Mas não sabes o pior, menina-moça. Lembras que eu almejava a vida de músico? Ainda estou nessa batalha, parece que estou alcançando o primeiro registro de meu trabalho.  Das sete músicas que temos, compus e ajudei a compor quatro.  De vez em quando me impressiono com a minha criatividade para isso. À noite, pego meu violão, deito em minha cama e toco. Toco e crio, crio e toco. Daquelas cordas saem belas melodias, tão belas quanto a tua voz. Tanta beleza não deveria pertencer a tantas pessoas. Ora, que grosseria de minha parte, ser um compositor ciumento. Grande indiscrição de minha parte.
Preciso te confessar algo. A vida é sádica, é cruel e é fria. A vida, também, sabe o que faz, sabe as voltas que dá, sabe aonde nos leva. Um poeta disse certa vez, que a vida é um rio e nós vamos descendo por ele, cada um guiando a sua canoa. Sempre que penso nisso, imagino se você não aceitaria dividir a minha canoa. Meu rio tem tido trajetos difíceis e rochosos. Parece até que uma tempestade me acompanha e me leva mais abaixo ainda. Também me pergunto como anda o seu rio. Será que tem sido tão tempestuoso quanto o meu? Divides comigo essa dor da solidão, ó menina-moça? Ou navego sozinho neste barco?

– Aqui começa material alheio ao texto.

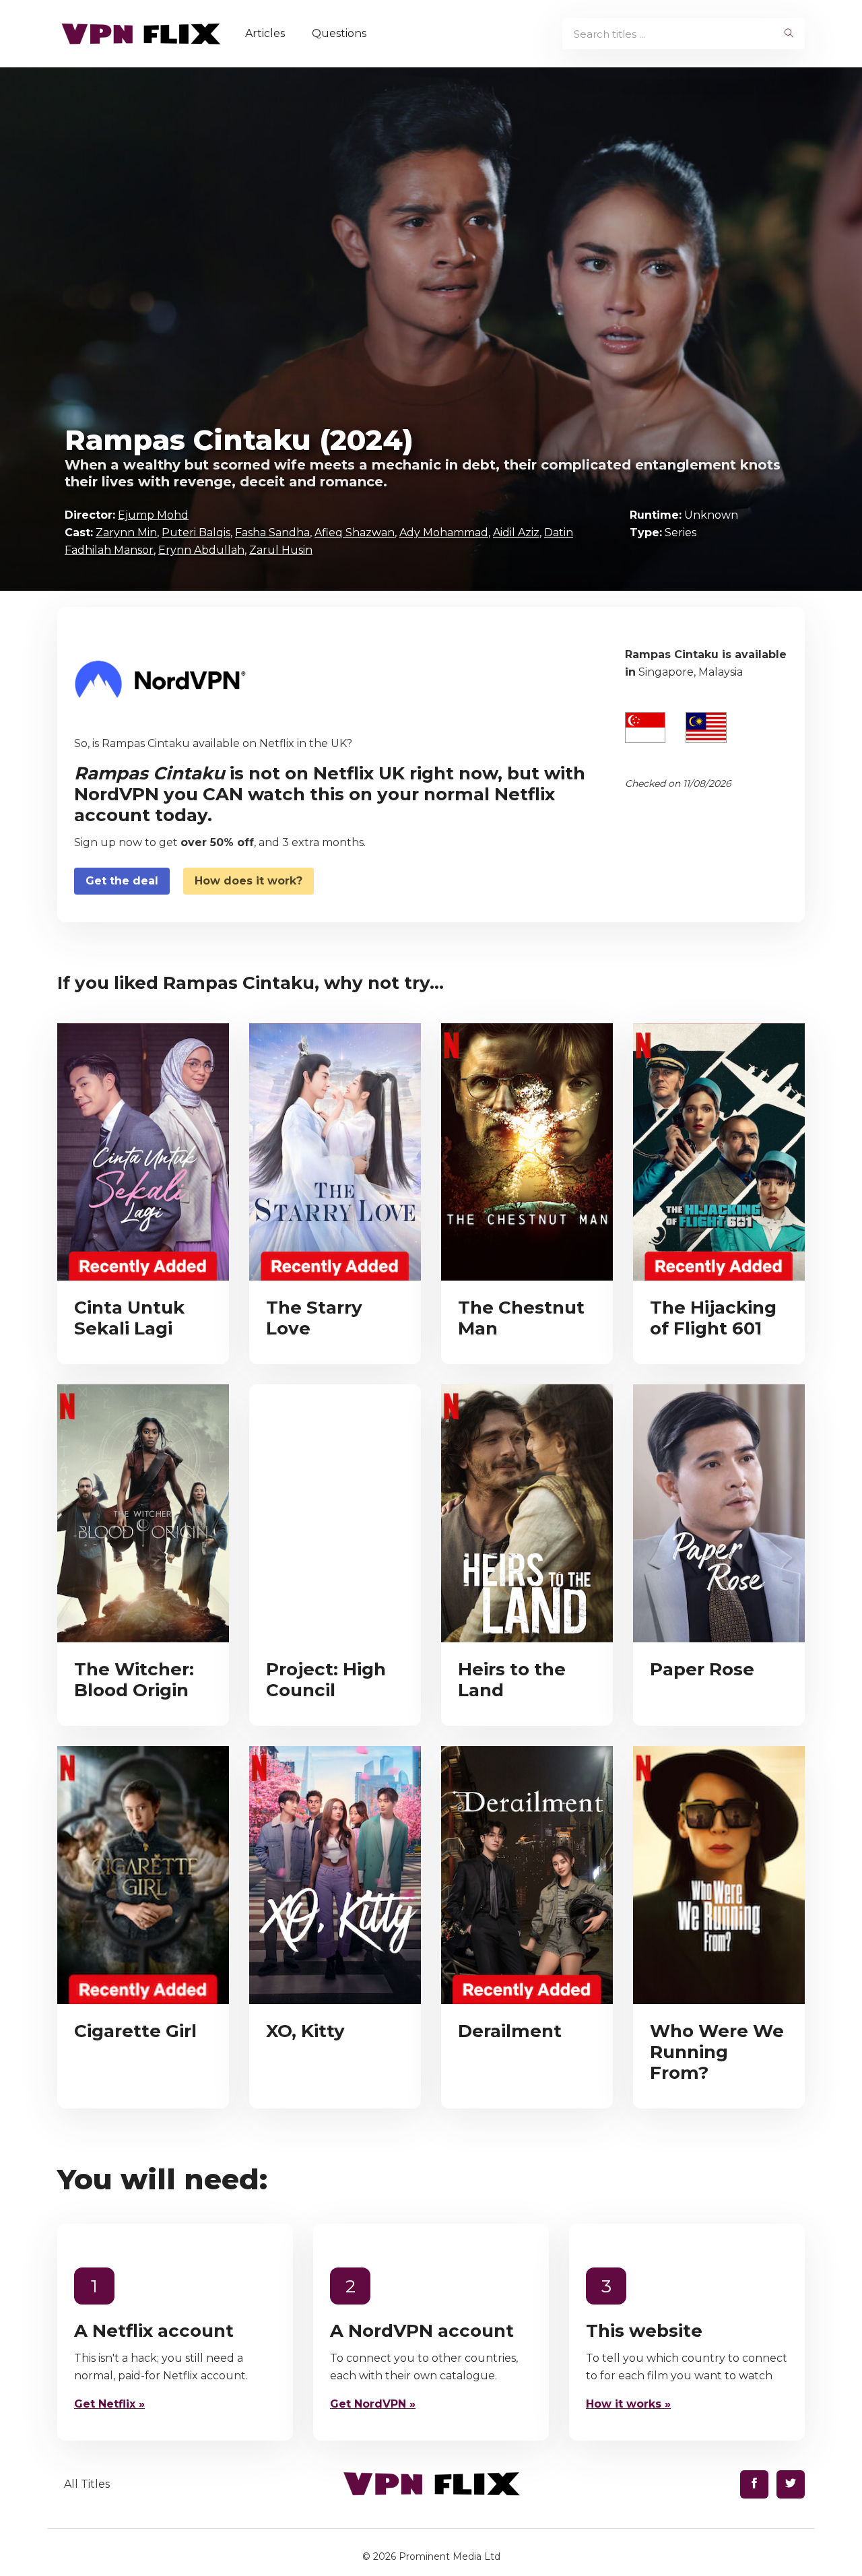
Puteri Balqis (196, 532)
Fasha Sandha (272, 532)
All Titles (87, 2484)
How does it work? (248, 880)
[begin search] (788, 33)
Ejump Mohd (153, 515)
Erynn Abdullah (201, 550)
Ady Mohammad (443, 532)
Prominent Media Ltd (449, 2556)
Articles (265, 33)
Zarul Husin (280, 550)
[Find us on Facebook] (754, 2484)
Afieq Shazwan (354, 532)
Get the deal (122, 880)
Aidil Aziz (516, 532)
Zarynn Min (126, 532)
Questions (339, 33)
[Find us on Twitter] (790, 2484)
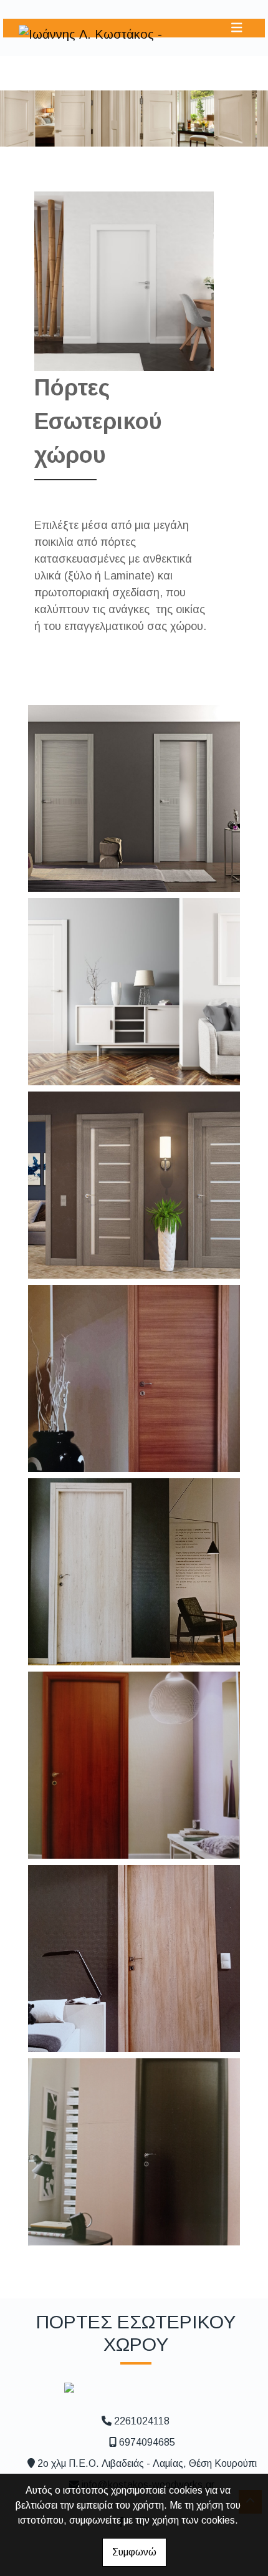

Agora, ao fim desta carta, me pergunto por que diabos comecei a escrevê-la. Ah sim! Faz tanto tempo que não nos falamos que não nos vimos e nem nos ouvimos, que percebi que precisava te pedir e te lembrar de algo. Peço-lhe perdão se errei, se te feri ou se te fiz sofrer. Peço por uma chance de redenção, por uma última chance de tentar fazer o certo, ou não, talvez o estrago que causei não permita tais liberdades. Talvez, também, já tenhas te esquecido disso (provavelmente já até me esqueceu, não?), mas quero te lembrar que te amo, e não importa o que aconteça, quero que saibas que para sempre estarei aqui. Mas lembra-te também, que essa velha voz do passado está meio caduca e fala coisas estranhas e controvérsias, então alivie um pouco para este velho coração machucado e doente, pois ele também falha e erra.
Aguardo resposta, ou um sorriso (ambos me agradariam)

D.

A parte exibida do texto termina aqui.